Author and planting designer Claudia West speaks in Cornell Plantations’ Fall Lecture Series, Sept. 28 at 7:30 p.m. in Alice Statler Auditorium. Based on West’s most recent book, “Planting in a Post-Wild World,” the lecture is free and open to the public.

With few wild places remaining in the world, planting design with natural principles can help bring wildness and ecological value back to the landscape. West has an extensive background in horticulture, ecology and environmental restoration, and will explore native plants’ role in future landscape planning and ideas and design strategies for aesthetically beautiful, ecologically adaptive, resilient and more self-sustaining gardens.

Plant art at BTI

The Cornell-affiliated Boyce Thompson Institute (BTI), 533 Tower Road, is exhibiting “This Renaissance of Light” through December, with more than 40 works by three Ithaca artists.

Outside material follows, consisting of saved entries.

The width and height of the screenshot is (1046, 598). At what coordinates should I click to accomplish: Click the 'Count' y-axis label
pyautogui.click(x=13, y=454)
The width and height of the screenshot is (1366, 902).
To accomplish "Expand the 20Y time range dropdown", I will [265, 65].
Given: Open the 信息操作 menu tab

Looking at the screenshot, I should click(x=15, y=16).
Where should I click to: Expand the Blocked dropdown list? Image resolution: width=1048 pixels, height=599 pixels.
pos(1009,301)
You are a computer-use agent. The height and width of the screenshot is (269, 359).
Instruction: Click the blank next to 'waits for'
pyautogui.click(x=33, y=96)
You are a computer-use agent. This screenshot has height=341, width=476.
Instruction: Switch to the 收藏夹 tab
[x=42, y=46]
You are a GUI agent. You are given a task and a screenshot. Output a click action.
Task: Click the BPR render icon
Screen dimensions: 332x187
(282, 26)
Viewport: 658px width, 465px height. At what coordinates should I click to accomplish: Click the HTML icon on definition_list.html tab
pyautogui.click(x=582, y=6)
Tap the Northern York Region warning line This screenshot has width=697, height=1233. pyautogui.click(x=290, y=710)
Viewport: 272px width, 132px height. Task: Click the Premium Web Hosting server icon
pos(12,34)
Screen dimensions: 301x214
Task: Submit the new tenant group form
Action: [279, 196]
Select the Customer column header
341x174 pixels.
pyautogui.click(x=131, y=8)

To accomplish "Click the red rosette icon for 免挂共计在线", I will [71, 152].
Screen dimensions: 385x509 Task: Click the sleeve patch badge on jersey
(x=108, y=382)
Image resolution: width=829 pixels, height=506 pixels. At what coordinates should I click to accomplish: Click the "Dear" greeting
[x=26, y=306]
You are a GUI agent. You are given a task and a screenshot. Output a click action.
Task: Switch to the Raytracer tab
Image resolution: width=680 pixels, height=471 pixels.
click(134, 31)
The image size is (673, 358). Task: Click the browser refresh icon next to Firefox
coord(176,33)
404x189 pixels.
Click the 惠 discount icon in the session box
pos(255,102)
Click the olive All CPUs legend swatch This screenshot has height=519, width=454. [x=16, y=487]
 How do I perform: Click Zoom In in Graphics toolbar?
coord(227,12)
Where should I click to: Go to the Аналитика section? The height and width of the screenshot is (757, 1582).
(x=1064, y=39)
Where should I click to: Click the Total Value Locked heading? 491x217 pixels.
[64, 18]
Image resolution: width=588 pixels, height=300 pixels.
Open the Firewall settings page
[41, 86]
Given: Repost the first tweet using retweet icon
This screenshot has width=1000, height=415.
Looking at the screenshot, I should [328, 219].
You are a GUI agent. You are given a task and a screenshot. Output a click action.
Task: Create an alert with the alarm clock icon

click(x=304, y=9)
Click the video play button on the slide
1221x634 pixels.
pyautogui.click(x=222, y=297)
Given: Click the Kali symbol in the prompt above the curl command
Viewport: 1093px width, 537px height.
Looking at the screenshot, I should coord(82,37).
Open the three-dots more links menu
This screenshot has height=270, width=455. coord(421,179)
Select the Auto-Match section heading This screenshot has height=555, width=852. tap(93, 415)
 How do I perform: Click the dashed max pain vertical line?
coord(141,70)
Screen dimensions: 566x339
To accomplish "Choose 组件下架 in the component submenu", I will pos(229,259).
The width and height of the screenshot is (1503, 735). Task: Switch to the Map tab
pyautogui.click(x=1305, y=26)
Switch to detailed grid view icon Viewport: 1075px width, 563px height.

The exhibit includes Susan C. Larkin’s dramatic black-and-white photos of desiccated parts of plants, “seeking the details people see every day but so often fail to notice,” with several images accompanied by Timothy Larkin’s poems. Christina Coleman’s sculptures feature plant remnants contained in tiny glass tubes and arranged on reclaimed barn wood.

The public is invited to a reception with artist talks and a tour, Thursday, Sept. 29, from 5 to 7 p.m. Parking is free behind the building after 5 p.m.

The artists will speak briefly about the works on display and their interest in plants, followed by “The Art of Scientific Imaging” and a tour of BTI’s Plant Cell Imaging Center with assistant professor of plant biology Adrienne Roeder.

‘Global Women’ exhibit

A student-organized exhibit on display through Sept. 30 in the Martha Van Rensselaer Gallery visualizes mastered and ongoing challenges of women across the globe.

“Global Women” depicts women in relation to economic, social, political, spatial and historical issues of concern, and encourages discussion of women’s advancement and empowerment.

The exhibit, organized by the graduate student organization Women in Public Policy, is sponsored by the Cornell Institute for Public Affairs, the Mario Einaudi Center for International Studies and the Women’s Resource Center.